2010年の4コマ単行本第1巻マイベスト10

明けましておめでとうございます。今年もよろしくお願いします。

昨年に続き、年が明けてから一年を振り返る体たらくです……。単巻完結作品含む。刊行順。

琴久花央『ひよぴよえにっき。(1)』

琴久花央『ひよぴよえにっき。(1)』

芳文社『まんがタイムきららキャラット』連載作品。ちあきとはるは小学五年生と二歳の姉妹。自身もまだ幼いながら、忙しいお母さんの代わりに、ちあきははるのお世話をする、そんな二人の日常。仲良し姉妹が微笑ましく、また、言葉と言葉以外の両方で互いが互いの想いを伝えあう姿に、二人の成長を見守るような温かい気持ちになる作品。(詳しい感想

橘紫夕『ひよわーるど(1)』

橘紫夕『ひよわーるど(1)』

竹書房『まんがくらぶ』連載作品。虚弱で貧弱な守屋ひより。学校の階段は一気に登れず、体力測定はいつもリタイヤ、風が吹けば体を飛ばされ、ついたあだ名が「じゃっく(弱)」。守屋のありえないほどおマヌケな虚弱っぷり、そして心配したり振り回されたりする周囲の友人たちが面白可笑しい作品。シンプルな線も読みやすい。

内村かなめ『羽毛100%』

内村かなめ『羽毛100%』

イースト・プレス『あにスペ』連載終了作品。インコ好きの作者によるインコエッセイ漫画。見どころは作者自身。作中における、インコに魅了されている作者の言動、そしてインコの行動に人間のようなキャラ性を見出してしまう作者が可笑しく、また「プリミティブな欲望と女性性」を体現していて面白い。同人ではインコエッセイを継続中。(詳しい感想

2010年の作者については、『もっと!委員長(3)』の帯コメントも書かせていただき、大変お世話になりました。感謝いたします。

山口舞子『ふたりぽっぽ(1)』

山口舞子『ふたりぽっぽ(1)』

芳文社『まんがタイム』『まんがタイムオリジナル』連載作品。黒井こばとと白井くるりは家がお隣同士の幼なじみ(あるいは腐れ縁)。逃げる黒ぽっぽに追う白ぽっぽ、今日も仲良くケンカしな、的な二人の日常。

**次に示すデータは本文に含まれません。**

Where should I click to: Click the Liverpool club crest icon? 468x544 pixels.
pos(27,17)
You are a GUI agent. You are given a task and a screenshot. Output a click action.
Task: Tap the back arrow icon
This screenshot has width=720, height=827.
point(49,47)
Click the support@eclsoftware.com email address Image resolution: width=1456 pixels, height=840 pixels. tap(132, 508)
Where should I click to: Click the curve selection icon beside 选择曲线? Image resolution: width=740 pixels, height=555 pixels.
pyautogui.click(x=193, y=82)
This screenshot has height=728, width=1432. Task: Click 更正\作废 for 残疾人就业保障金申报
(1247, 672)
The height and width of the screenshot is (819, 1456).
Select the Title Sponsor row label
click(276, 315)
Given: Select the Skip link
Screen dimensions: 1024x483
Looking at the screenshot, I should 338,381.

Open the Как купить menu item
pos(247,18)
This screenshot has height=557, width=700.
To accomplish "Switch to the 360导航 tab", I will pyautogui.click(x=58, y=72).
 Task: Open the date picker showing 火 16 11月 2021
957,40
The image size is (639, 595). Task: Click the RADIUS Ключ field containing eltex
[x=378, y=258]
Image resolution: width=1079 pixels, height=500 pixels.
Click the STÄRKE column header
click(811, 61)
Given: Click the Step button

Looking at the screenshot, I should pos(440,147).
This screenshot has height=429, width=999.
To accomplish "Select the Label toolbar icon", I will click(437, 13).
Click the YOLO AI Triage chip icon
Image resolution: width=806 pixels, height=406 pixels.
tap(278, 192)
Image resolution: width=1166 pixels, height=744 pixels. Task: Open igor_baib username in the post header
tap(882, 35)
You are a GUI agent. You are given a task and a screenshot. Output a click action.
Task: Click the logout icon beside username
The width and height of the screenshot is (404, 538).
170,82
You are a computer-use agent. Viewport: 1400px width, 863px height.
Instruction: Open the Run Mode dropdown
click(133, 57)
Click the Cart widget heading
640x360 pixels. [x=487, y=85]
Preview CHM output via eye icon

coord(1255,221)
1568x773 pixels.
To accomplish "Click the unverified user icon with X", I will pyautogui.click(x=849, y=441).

キュートな絵でいて、くるりのこばとに対するウザさを軸にした二人のやりとりが面白く、二人の母には作者のファミリー性が確かにあらわれている。

楠美マユラ『お母さんは水の中』

楠美マユラ『お母さんは水の中』

イースト・プレス『あにスペ』連載終了作品。卵パックの卵から孵ったひよこ。最初に見たのは金魚鉢の中のきんぎょ。そんな奇妙な「親子」の日常。生物としては親子でないにも関わらず、まさに「親」と「子」な二匹、そしてそれゆえに生まれるドラマ。異端キャラの異端性そのものから見出されるドラマが見どころと言えよう。(詳しい感想

献本を頂きましたイースト・プレスの小林様に感謝いたします。

荒井チェリー『未確認で進行形(1)』

荒井チェリー『未確認で進行形(1)』

一迅社『まんが4コマKINGSぱれっと』連載作品。16歳の誕生日を迎えた小紅。祖父と母の計らいで突然、小紅は許嫁・白夜と一緒に暮らすことになる。そこに小姑たる白夜の妹・真白までやって来て。各キャラクターの過去をほのめかしながら綴られるストーリーに、今ある二人の関係に不安をかき立てられ、読ませる作品。荒井チェリー新境地。

来瀬ナオ『はるかぜ日和(1)』

来瀬ナオ『はるかぜ日和(1)』

竹書房『まんがライフWIN』連載作品。元気で無邪気な男子・村上太郎とクールでちょっと恥ずかしがり屋な女子・森下吏南はクラスメイトで恋人同士。恋人同士だけど温度差がある二人が楽しく、温度差がありながら二人の恋人関係が揺れることなく続いていく様に安心する作品。「幹みたいにずっと」ありつづける恋がここにある。(詳しい感想

作者は『まんがタイムジャンボ』に「半透明勤務 薄井さん」がゲスト掲載中。今年は新作に期待したい。

仙石寛子『三日月の蜜』

仙石寛子『三日月の蜜』

表題作は芳文社『まんがホーム』連載終了作品。好きな男性の好きな女性を取ってやれと、勢いで付き合えると言ってしまった女性。そこから始まる三人の揺れ動く想いを描く表題作、他、ホームなど掲載の読み切り十数編を収録。『背伸びして情熱』にはなかった、人間と人外の想い合いを描いた作品「キラキラ青虫」など、商業誌的に意欲的な作品が目を惹く一冊。

カワハラ恋『東京!(1)』

カワハラ恋『東京!(1)』

芳文社『まんがホーム』連載作品。中央線沿線三人娘、ロリータ原宿ツインズ、若年寄な巣鴨くん、イケメンな渋谷くん、オタクな秋葉原兄妹、元キャバ嬢の新宿先生と六本木先生など、東京の駅名を名前に持つ面々の日常。駅が個性を持つように、自らに由ったキャラをいかんなく発揮する面々が面白可笑しい作品。

作者の2010年単行本では、livedoorデイリー4コマにて連載されていた作品である『学園カラーズ』も面白かった。

葉月抹茶『君と紙ヒコーキと(1)』

葉月抹茶『君と紙ヒコーキと。(1)』

スクウェア・エニックス『ガンガンONLINE』連載作品。圭くんの幼なじみ・鈴は異様な紙ヒコーキ好き。何気ない言葉を紙ヒコーキに書いては飛ばして友人たちとやりとりをする。紙ヒコーキを「カジュアルなメッセージング」の隠喩とし、そのコミュニケーションと二者の距離感をせつな系ガンガン的なタッチと作法で描く作者の感性は特筆すべきだろう。